Due to the lack of anatomic and functional neuroimaging information, as well as a lack of clinical details, further investigation beyond epileptic tissue localization is not supported. Two cases are especially worth noting. For patients with seizure-free outcomes but low AUCs from SFC, SFC is not informative in epileptic tissue. For patients with poor surgical outcomes, localization results need to be checked carefully, given the information from SFC, to provide potential treatment options. Another limitation is that statistical analysis was not carried out with respect to specific clinical profiles such as the anatomical location of epileptic tissue, age or gender, which are worth consideration with sufficiently large available patient samples in future studies.

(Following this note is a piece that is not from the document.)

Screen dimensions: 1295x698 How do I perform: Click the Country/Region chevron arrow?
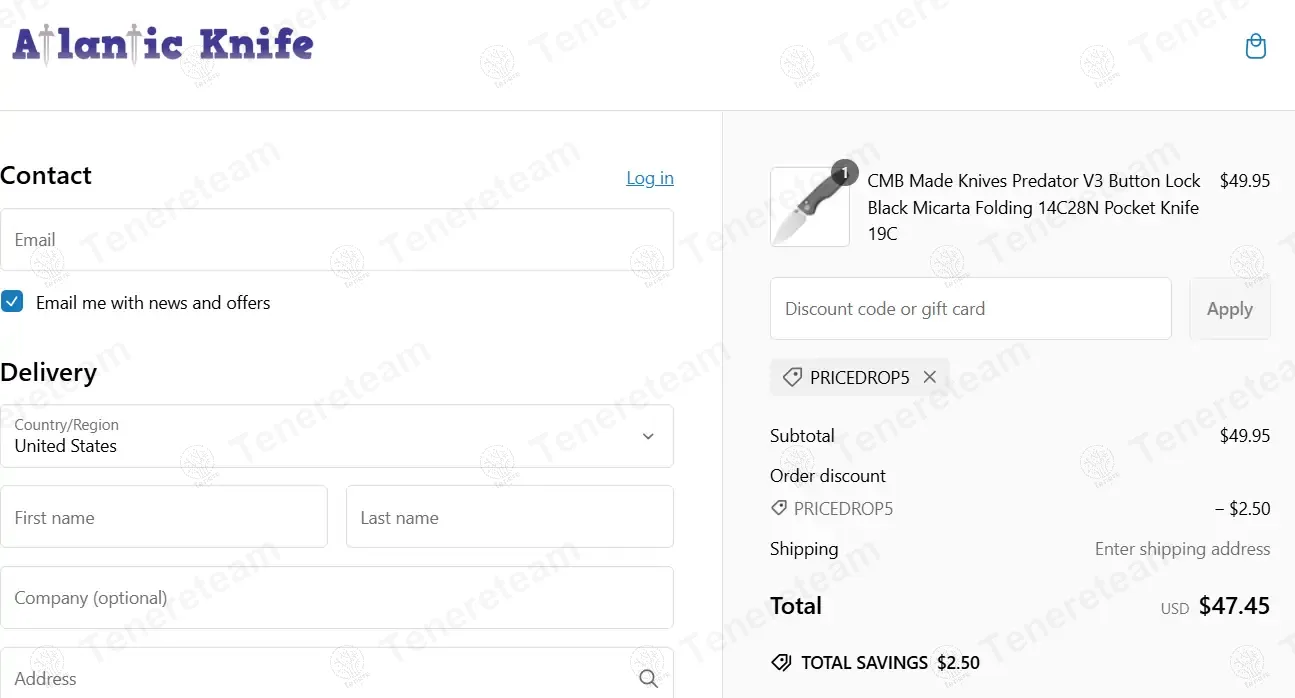click(x=648, y=436)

Motivated by recent advances supporting the epileptic network hypothesis against the epileptogenic zone hypothesis, this study further confirms the utility of network analysis based on the biomarker in the high-frequency band. In clinical practice, single-channel biomarkers derived from HFOs/HFA, together with network characteristics based on HFOs or SFC, can be combined to provide useful information for presurgical evaluation and reliable and efficient diagnosis.

5. Conclusions

SFC aims to characterize functional connectivity in the high-frequency band by skewness extraction. It shows advantages over connectivity in low-frequency bands in epileptic tissue localization and surgical outcome evaluation. Complementary to HFO network analysis, we hope this method can be incorporated in clinical practice to contribute to better treatment options for patients.